Work item: From the listing below, copy only the lines running from the line that contains "Select the model" to the line that contains "Task: Click the scroll down arrow", both included.

Data for processing:
————

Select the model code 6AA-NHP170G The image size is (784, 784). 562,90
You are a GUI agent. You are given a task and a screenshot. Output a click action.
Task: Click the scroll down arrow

————

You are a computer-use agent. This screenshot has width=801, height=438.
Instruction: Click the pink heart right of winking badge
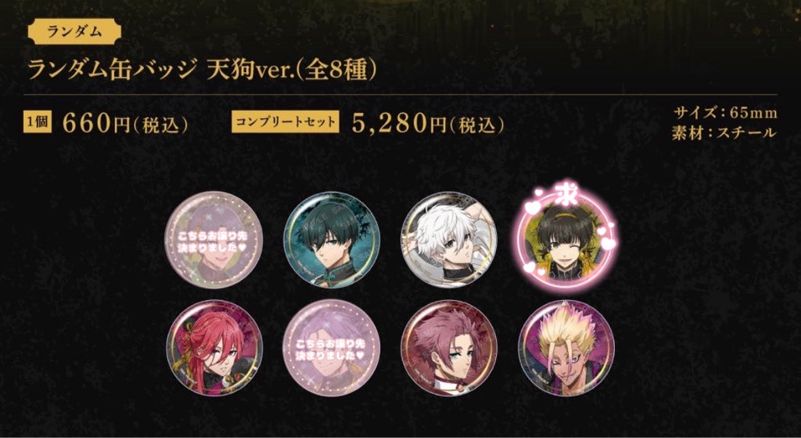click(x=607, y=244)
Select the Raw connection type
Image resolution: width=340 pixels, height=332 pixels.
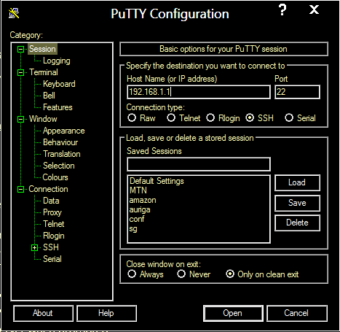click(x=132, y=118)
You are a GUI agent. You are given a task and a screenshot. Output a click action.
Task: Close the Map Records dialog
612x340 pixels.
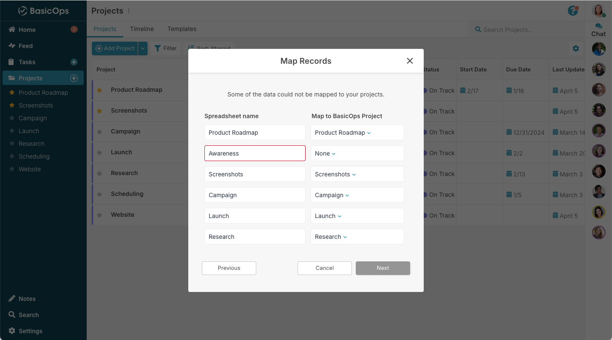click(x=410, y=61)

————

Task answer:
Select the model code 6AA-NHP170G The image size is (784, 784). 562,90
You are a GUI agent. You are given a task and a screenshot. Output a click action.
Task: Click the scroll down arrow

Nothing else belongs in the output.